**What you have to do**
Write out word for word each line from the one containing "Task: Click the 06:00 time axis tick label" through the close of the listing, including both ends. Pictures do not belong in the copy.

================================

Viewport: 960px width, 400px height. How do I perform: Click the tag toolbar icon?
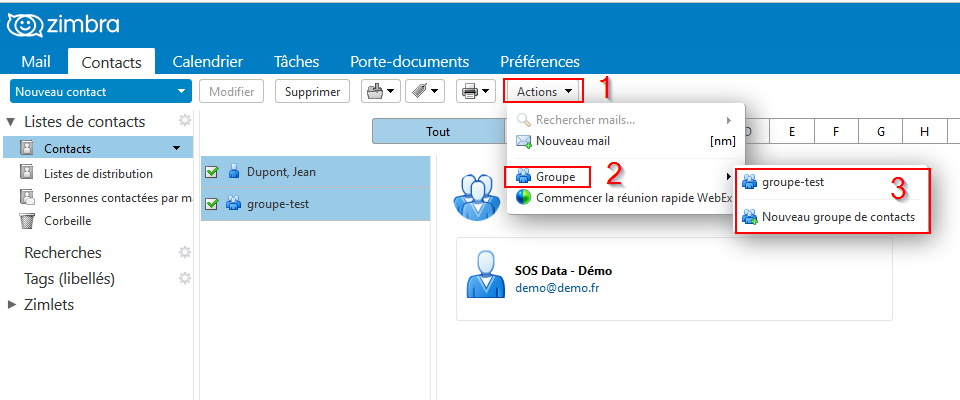pyautogui.click(x=421, y=91)
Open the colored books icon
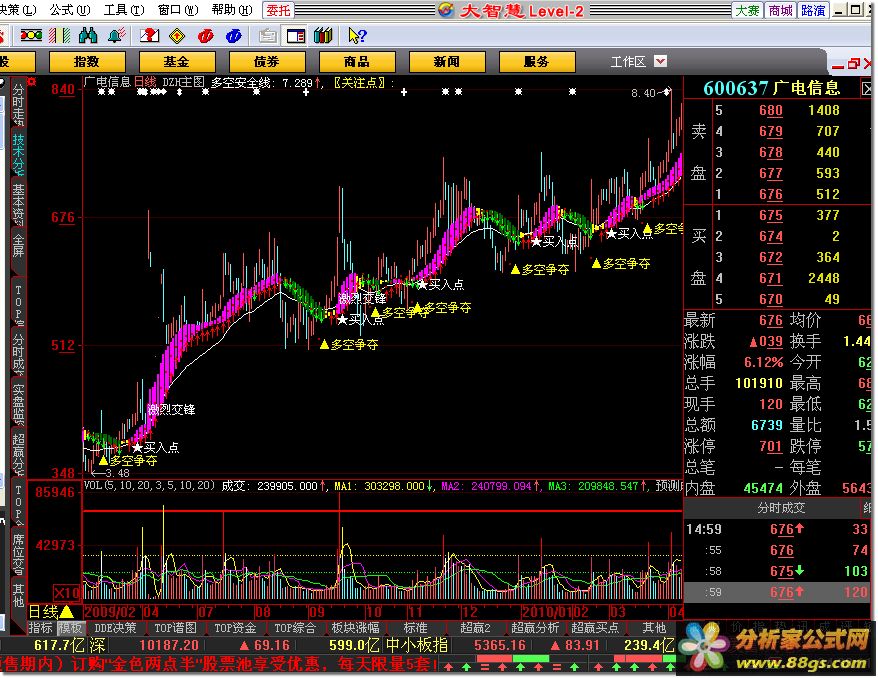Screen dimensions: 878x678 pos(322,36)
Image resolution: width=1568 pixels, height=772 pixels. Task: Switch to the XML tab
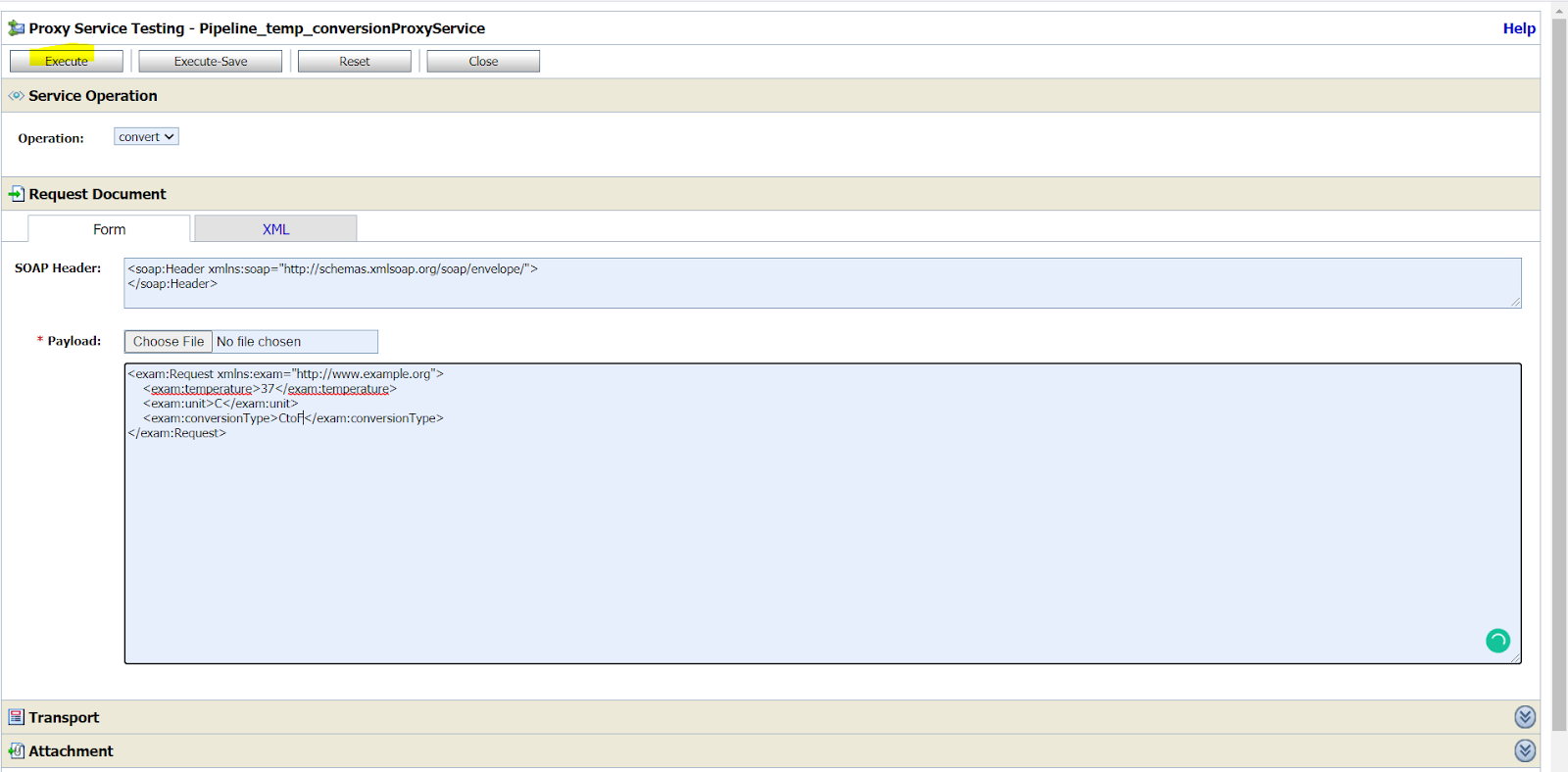[275, 229]
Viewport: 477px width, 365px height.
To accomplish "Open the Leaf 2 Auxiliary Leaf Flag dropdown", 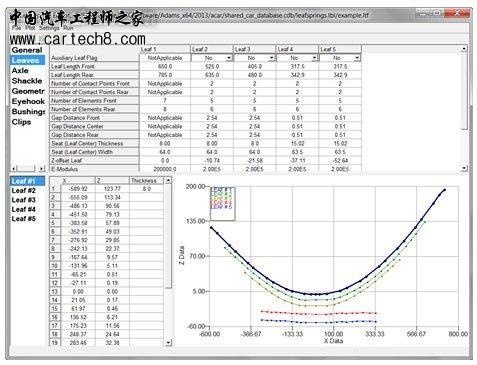I will [229, 58].
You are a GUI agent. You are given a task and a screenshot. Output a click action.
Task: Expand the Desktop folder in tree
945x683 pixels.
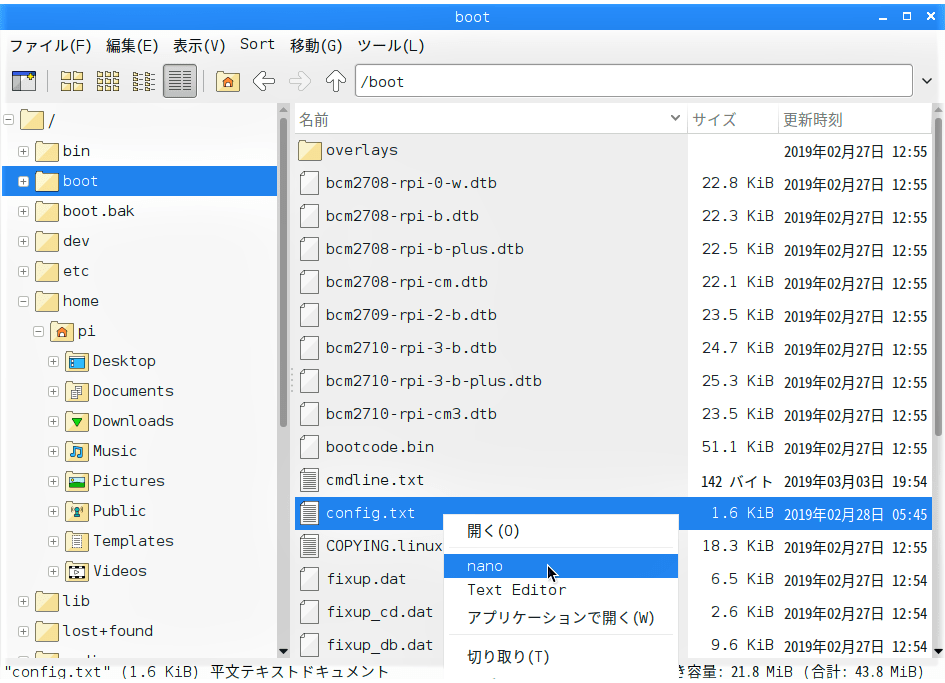tap(53, 361)
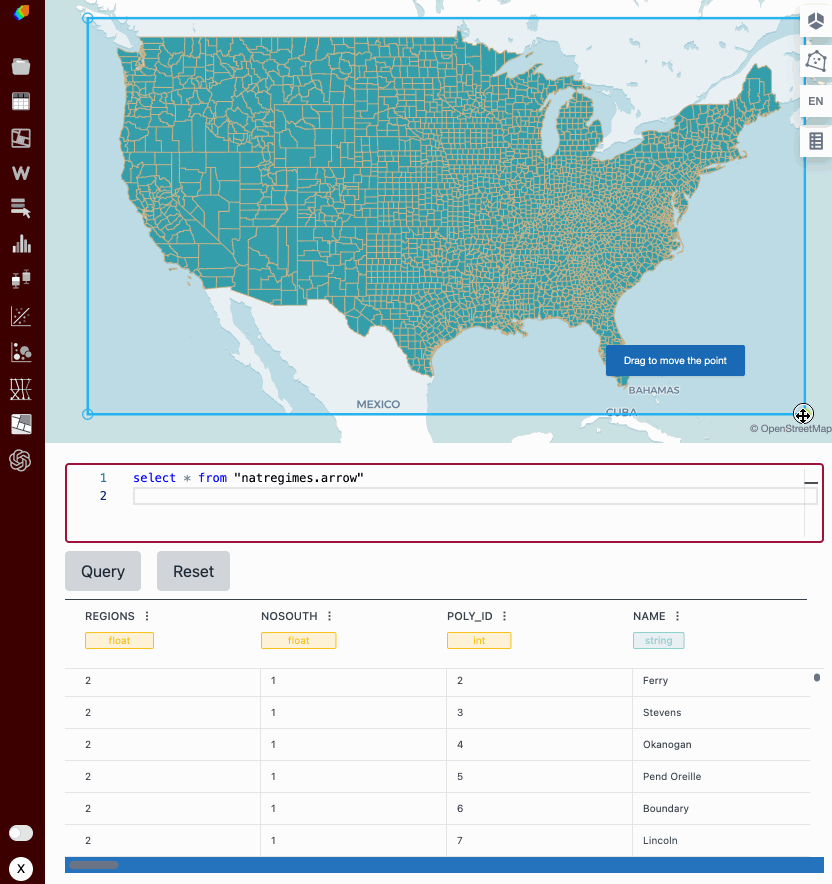Select the draw polygon tool on map
The image size is (832, 884).
click(x=816, y=61)
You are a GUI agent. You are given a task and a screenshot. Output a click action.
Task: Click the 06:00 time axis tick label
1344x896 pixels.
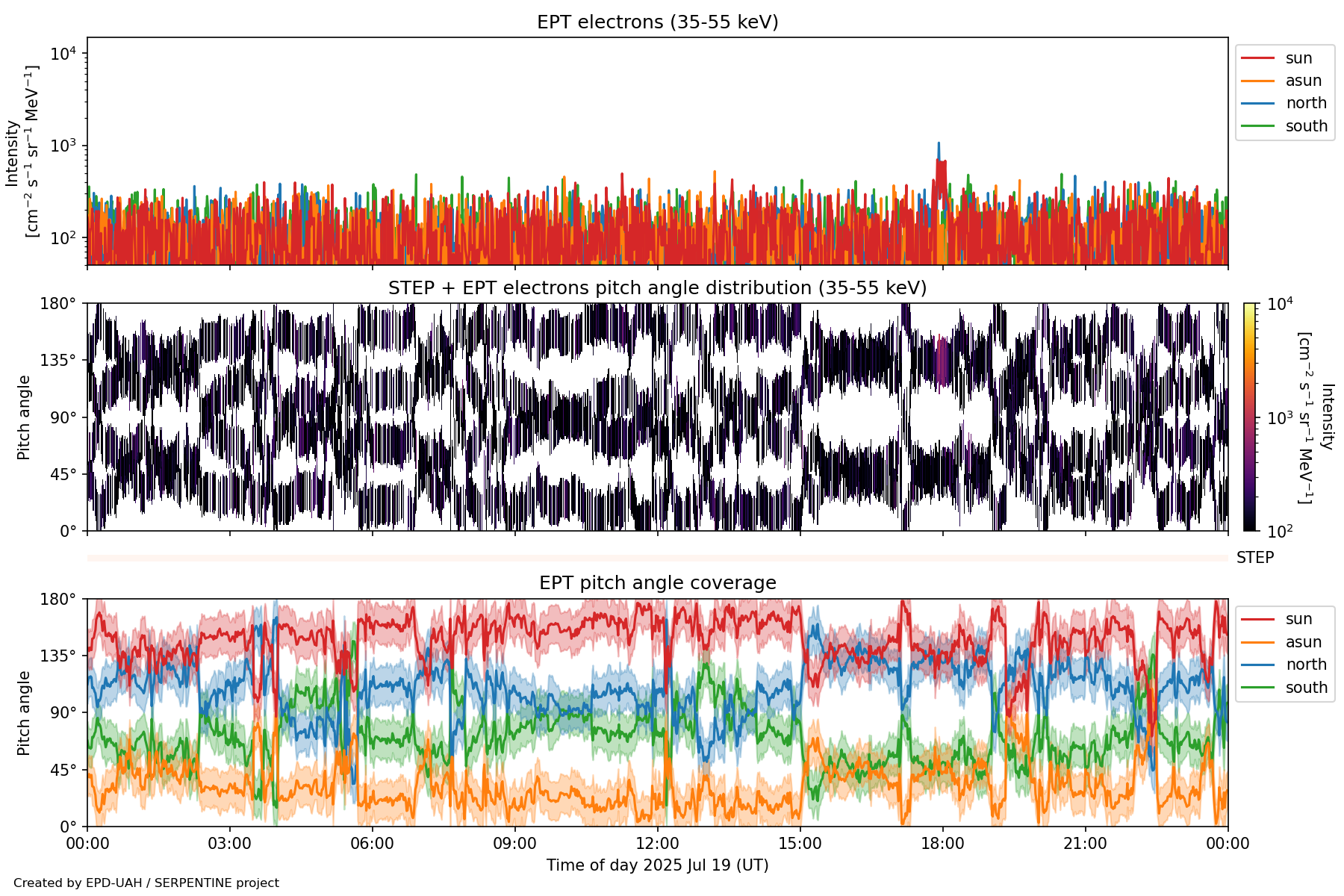(x=372, y=844)
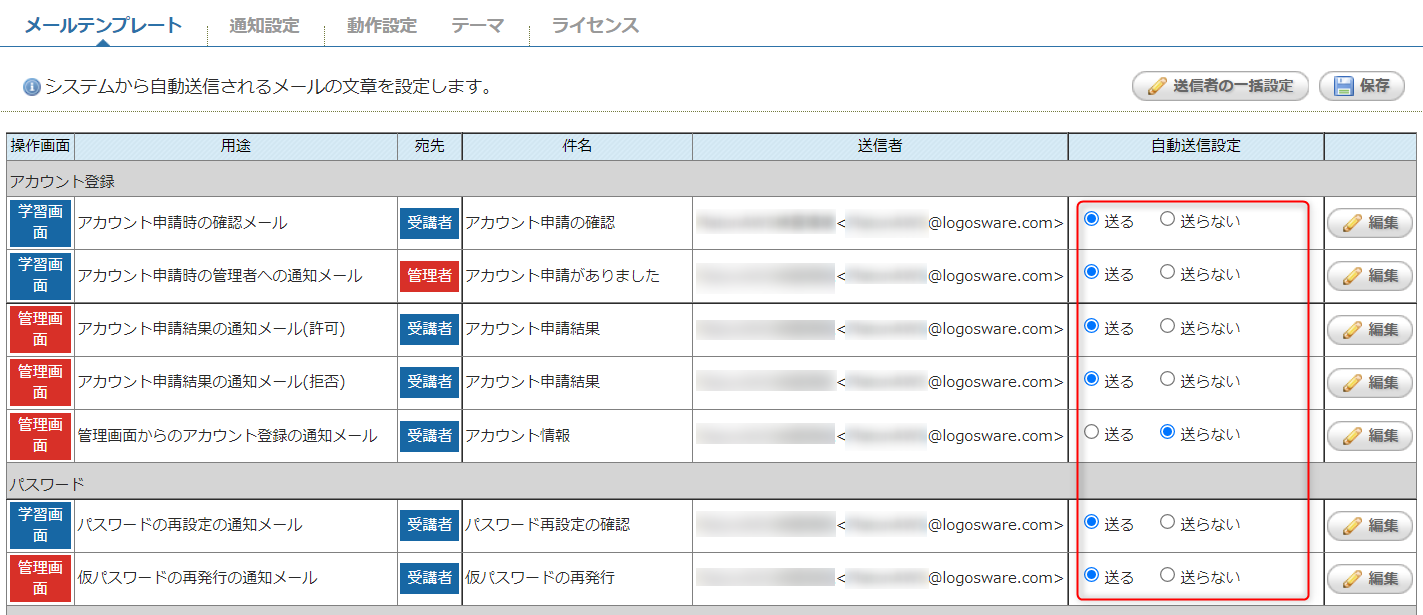The height and width of the screenshot is (615, 1423).
Task: Go to the テーマ tab
Action: coord(477,26)
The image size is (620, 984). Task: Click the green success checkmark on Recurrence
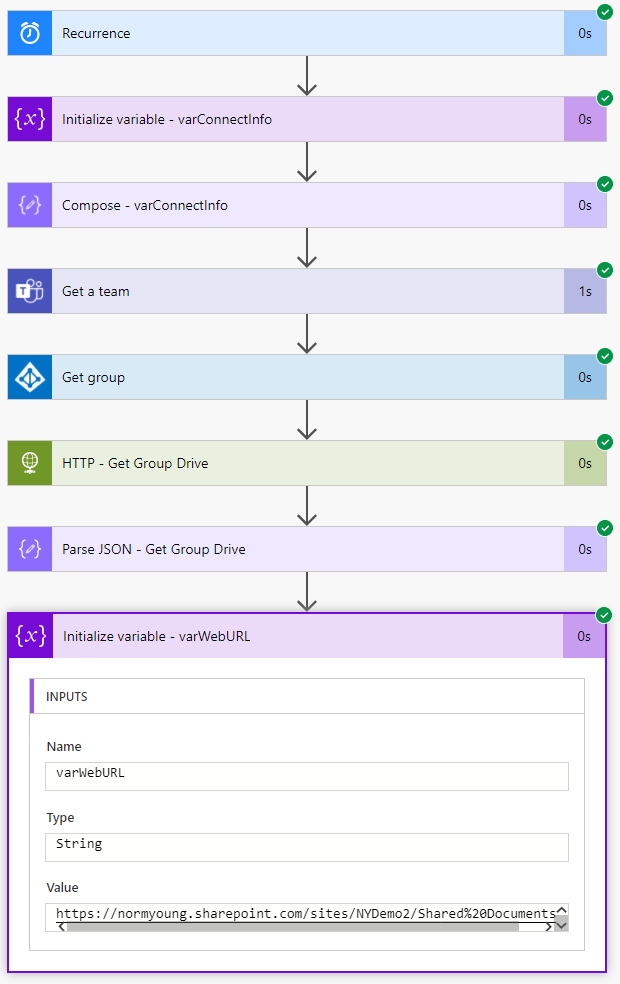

================================

**Output**
Task: Click the 06:00 time axis tick label
1344x896 pixels.
(x=372, y=844)
The height and width of the screenshot is (615, 1423).
Task: Go to the テーマ tab
Action: coord(477,26)
The image size is (620, 984). Task: Click the green success checkmark on Recurrence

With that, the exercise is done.